Formato: Online Artículo Texto
Lenguaje:English
Publicado: JAIDS Journal of Acquired Immune Deficiency Syndromes 2016
Materias:
Acceso en línea:https://www.ncbi.nlm.nih.gov/pmc/articles/PMC4911322/
https://www.ncbi.nlm.nih.gov/pubmed/26918545
http://dx.doi.org/10.1097/QAI.0000000000000974
Descripción
Sumario:OBJECTIVE: To develop and validate an HIV risk assessment tool to predict HIV acquisition among African women. DESIGN: Data were analyzed from 3 randomized trials of biomedical HIV prevention interventions among African women (VOICE, HPTN 035, and FEM-PrEP). METHODS: We implemented standard methods for the development of clinical prediction rules to generate a risk-scoring tool to predict HIV acquisition over the course of 1 year. Performance of the score was assessed through internal and external validations. RESULTS: The final risk score resulting from multivariable modeling included age, married/living with a partner, partner provides financial or material support, partner has other partners, alcohol use, detection of a curable sexually transmitted infection, and herpes simplex virus 2 serostatus. Point values for each factor ranged from 0 to 2, with a maximum possible total score of 11. Scores ≥5 were associated with HIV incidence >5 per 100 person-years and identified 91% of incident HIV infections from among only 64% of women. The area under the curve (AUC) for predictive ability of the score was 0.71 (95% confidence interval [CI]: 0.68 to 0.74), indicating good predictive ability.
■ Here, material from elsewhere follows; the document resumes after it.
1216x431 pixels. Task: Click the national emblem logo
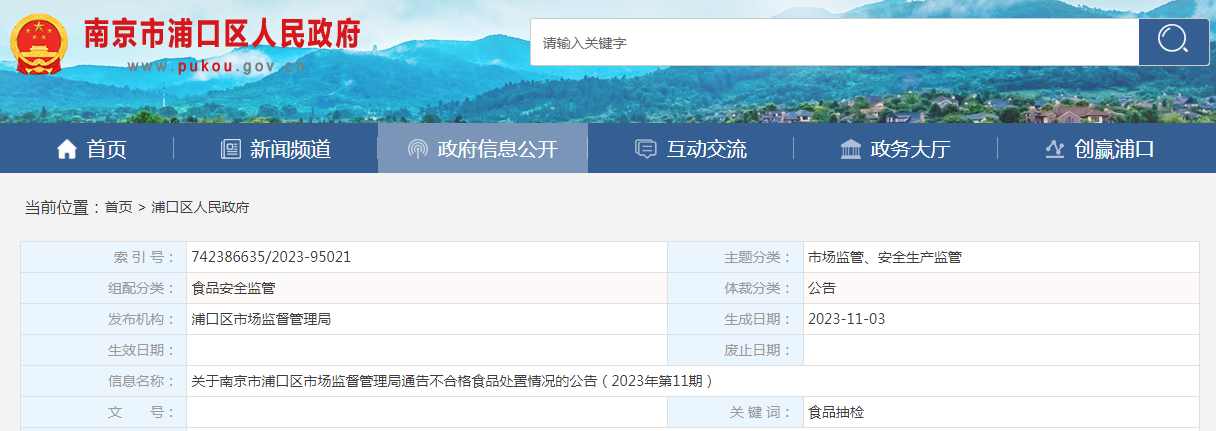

Risk score performance was generally similar with internal cross-validation (AUC = 0.69; 95% CI: 0.66 to 0.73) and external validation in HPTN 035 (AUC = 0.70; 95% CI: 0.65 to 0.75) and FEM-PrEP (AUC = 0.58; 95% CI: 0.51 to 0.65). CONCLUSIONS: A discrete set of characteristics that can be easily assessed in clinical and research settings was predictive of HIV acquisition over 1 year. The use of a validated risk score could improve efficiency of recruitment into HIV prevention research and inform scale-up of HIV prevention strategies in women at highest risk.